◆ WORK INSTRUCTIONS:
Copy out all the lines of the data that hold the word "scrollbar".
━━ GIVEN DATA
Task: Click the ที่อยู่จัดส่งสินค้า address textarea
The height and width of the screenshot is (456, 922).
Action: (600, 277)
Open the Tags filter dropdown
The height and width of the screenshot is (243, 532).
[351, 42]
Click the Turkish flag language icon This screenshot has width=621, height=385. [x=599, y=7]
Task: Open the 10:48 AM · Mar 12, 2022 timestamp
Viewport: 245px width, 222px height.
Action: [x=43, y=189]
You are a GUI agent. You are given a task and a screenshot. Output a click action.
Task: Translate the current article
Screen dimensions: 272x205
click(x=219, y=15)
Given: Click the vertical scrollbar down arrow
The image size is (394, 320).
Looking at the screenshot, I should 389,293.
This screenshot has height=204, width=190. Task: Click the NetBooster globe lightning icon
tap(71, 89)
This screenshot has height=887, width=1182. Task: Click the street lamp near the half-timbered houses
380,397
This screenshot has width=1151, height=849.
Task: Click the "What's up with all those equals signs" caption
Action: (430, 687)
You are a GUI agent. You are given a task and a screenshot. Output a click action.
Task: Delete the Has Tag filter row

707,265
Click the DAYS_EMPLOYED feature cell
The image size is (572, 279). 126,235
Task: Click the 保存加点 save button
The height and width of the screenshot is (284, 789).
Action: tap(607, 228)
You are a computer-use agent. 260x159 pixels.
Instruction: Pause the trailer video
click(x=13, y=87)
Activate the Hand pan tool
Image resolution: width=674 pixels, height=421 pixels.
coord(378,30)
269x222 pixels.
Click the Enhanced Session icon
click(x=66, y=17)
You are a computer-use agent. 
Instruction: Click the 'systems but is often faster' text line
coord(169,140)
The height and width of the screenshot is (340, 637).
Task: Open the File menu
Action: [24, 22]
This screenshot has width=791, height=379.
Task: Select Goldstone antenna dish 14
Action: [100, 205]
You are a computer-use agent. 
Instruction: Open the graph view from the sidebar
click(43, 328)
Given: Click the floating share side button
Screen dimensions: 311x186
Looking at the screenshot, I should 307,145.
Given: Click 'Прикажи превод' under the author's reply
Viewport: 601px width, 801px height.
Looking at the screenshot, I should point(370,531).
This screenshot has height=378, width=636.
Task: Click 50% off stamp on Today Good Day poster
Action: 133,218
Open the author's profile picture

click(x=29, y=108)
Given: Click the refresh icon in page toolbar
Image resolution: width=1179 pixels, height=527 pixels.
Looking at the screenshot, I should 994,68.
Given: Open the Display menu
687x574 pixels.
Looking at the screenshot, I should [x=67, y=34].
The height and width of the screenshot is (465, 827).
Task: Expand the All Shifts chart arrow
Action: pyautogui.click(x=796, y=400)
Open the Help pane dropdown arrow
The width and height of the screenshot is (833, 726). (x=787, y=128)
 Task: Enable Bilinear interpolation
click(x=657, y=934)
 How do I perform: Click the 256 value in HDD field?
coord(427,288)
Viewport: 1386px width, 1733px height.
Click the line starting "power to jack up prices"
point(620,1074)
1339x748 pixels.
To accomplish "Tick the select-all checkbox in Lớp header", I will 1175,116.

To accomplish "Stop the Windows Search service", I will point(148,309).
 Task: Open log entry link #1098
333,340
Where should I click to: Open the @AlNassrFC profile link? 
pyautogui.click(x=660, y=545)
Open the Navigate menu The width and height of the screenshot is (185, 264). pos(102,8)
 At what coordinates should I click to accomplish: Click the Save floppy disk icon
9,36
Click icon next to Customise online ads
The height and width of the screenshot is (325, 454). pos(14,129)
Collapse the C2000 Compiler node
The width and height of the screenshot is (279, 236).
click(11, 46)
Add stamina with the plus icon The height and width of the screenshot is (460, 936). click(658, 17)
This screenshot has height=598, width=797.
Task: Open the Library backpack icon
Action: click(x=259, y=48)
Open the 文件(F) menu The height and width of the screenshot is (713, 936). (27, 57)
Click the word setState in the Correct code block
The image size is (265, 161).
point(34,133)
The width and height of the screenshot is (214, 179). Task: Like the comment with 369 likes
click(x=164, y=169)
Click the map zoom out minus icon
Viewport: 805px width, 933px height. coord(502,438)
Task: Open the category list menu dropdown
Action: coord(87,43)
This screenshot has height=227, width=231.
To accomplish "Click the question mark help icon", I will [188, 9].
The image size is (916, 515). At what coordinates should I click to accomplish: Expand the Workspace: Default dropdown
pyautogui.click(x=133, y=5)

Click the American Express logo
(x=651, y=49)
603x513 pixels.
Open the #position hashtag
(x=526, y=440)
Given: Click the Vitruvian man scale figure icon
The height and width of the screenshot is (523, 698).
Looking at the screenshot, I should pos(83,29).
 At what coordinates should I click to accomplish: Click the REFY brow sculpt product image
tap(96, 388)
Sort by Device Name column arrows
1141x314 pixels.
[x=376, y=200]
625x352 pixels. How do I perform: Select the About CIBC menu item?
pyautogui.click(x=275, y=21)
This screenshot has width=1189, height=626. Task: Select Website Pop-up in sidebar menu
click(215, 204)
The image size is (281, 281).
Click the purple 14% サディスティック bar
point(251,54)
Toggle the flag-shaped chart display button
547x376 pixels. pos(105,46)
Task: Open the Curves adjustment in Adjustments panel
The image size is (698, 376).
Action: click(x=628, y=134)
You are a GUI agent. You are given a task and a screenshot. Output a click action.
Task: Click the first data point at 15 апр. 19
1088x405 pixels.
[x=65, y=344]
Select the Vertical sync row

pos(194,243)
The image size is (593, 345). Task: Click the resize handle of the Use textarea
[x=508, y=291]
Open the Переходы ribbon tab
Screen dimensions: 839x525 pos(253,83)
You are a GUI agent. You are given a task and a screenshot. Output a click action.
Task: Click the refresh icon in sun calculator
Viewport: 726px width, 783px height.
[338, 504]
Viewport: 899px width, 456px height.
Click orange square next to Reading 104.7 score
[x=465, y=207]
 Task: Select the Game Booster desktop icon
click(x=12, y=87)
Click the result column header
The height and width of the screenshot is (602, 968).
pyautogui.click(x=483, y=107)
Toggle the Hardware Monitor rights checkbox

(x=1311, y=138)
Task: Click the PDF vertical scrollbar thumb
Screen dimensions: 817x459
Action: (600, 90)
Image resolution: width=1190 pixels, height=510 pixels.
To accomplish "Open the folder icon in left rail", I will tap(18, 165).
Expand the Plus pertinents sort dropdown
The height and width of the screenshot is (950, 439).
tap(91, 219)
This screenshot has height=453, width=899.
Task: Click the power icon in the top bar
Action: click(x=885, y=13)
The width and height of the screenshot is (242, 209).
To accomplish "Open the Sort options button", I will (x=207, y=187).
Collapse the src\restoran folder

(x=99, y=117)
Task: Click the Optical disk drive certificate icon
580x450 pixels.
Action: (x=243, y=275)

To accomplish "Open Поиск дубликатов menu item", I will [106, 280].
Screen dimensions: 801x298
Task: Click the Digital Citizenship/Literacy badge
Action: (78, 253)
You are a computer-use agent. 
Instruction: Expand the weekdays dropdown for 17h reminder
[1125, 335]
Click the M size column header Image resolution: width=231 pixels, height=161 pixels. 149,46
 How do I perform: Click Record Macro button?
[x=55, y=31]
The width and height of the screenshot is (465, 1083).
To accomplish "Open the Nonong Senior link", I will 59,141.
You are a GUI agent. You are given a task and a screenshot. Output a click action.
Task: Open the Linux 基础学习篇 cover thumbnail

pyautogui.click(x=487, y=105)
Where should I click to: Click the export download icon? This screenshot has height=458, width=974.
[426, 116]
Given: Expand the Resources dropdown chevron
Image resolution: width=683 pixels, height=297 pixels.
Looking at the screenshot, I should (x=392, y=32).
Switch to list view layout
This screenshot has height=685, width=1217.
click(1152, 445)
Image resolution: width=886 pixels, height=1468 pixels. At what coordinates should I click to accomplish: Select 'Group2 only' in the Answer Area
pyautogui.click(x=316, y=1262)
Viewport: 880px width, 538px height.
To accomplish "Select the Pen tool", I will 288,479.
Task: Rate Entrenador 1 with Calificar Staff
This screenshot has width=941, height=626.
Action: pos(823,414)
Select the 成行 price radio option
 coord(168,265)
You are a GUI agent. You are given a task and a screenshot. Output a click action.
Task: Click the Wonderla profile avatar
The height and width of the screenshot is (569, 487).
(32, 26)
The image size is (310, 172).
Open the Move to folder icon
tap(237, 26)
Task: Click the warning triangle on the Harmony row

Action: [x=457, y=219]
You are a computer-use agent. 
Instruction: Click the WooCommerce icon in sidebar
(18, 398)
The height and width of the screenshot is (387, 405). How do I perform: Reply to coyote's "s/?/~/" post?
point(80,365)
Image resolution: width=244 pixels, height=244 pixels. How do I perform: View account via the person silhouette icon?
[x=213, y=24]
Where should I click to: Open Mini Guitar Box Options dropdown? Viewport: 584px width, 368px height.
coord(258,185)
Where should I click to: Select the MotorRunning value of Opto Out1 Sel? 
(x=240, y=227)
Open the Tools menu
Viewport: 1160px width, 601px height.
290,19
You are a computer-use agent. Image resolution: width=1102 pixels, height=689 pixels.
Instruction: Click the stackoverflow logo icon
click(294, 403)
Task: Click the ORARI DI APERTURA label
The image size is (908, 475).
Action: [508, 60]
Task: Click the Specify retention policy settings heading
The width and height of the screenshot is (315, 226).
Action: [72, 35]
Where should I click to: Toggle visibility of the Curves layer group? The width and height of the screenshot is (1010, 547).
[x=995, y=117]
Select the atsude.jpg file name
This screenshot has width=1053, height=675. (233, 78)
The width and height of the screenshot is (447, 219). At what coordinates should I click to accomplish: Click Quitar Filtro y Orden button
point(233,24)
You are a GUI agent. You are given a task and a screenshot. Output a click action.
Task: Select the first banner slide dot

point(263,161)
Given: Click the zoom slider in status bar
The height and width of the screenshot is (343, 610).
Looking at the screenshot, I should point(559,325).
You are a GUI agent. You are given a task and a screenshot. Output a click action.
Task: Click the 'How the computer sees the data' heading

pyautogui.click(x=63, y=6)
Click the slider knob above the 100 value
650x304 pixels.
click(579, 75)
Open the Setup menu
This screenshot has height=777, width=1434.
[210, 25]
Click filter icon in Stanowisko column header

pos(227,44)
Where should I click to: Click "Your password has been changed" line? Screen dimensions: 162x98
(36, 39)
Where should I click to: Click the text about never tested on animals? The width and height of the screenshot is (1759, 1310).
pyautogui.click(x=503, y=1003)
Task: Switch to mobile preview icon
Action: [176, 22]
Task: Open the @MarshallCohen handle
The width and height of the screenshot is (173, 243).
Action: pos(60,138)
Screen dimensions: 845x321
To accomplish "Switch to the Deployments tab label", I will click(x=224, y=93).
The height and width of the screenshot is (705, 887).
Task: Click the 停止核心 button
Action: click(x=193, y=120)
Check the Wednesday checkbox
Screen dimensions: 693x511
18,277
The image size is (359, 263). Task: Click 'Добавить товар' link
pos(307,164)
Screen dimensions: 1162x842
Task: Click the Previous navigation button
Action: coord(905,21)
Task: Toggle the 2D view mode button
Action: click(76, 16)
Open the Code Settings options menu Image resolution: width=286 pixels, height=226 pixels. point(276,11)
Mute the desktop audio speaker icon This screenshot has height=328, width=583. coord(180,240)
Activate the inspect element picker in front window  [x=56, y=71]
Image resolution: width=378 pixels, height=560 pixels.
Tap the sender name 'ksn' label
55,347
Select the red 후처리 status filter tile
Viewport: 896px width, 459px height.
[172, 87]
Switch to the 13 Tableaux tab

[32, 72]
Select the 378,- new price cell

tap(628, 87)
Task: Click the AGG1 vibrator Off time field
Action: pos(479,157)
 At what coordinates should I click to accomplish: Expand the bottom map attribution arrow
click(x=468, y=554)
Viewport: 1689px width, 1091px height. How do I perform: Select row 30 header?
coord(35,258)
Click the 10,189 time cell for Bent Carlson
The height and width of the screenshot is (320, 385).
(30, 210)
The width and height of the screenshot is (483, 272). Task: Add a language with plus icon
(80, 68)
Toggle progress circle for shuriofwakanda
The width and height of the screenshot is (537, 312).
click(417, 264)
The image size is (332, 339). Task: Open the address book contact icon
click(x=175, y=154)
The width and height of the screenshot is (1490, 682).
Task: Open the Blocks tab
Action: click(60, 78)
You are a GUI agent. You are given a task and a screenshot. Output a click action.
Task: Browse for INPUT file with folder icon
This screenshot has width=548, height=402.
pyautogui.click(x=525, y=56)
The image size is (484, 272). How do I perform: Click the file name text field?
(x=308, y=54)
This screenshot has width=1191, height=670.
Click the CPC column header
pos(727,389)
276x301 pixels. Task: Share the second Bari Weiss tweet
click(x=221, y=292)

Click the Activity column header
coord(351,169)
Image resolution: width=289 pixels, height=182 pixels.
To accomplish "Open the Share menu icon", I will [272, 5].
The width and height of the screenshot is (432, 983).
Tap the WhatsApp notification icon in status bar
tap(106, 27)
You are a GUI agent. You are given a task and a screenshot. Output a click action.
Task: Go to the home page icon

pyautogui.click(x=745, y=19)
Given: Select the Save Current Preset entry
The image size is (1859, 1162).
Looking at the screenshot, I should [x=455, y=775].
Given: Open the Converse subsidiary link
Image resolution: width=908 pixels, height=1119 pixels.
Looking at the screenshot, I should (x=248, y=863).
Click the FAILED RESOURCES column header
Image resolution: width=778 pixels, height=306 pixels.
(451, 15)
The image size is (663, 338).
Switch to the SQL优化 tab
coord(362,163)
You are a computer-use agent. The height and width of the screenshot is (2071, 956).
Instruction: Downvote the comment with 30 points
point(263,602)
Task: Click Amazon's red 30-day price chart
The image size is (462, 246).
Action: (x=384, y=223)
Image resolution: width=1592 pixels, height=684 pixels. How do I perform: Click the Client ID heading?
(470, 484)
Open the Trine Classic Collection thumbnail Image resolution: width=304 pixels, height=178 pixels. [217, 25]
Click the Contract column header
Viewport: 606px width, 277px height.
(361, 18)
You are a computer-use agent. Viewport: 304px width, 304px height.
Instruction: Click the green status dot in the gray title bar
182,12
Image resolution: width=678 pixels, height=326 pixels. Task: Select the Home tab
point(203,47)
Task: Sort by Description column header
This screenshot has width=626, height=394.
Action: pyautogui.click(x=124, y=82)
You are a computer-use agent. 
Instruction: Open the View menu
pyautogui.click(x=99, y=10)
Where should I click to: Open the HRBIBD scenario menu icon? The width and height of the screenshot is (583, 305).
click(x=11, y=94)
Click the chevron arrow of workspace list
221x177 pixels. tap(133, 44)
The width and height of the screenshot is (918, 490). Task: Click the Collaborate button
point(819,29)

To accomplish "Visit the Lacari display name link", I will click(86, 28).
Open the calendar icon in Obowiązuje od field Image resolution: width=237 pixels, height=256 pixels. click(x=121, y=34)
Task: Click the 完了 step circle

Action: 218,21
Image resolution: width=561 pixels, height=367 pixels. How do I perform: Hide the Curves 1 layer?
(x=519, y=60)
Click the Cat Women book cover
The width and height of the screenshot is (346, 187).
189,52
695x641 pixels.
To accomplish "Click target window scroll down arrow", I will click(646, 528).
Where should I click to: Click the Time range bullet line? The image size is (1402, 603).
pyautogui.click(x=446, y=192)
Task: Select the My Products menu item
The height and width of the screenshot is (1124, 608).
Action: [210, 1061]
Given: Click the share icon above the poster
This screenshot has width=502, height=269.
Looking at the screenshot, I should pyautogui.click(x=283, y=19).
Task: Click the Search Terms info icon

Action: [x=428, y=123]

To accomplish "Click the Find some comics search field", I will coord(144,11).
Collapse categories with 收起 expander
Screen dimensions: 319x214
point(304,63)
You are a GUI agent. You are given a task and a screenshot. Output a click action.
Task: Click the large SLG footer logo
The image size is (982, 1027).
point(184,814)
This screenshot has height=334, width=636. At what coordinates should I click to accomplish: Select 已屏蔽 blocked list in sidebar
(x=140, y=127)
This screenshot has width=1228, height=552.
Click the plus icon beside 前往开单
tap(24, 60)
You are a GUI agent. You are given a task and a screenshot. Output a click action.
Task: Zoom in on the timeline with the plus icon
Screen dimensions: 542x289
━━━━
◆ SOLUTION FOR THIS PROBLEM:
Given: Click the vertical scrollbar down arrow
Task: Click the PDF vertical scrollbar thumb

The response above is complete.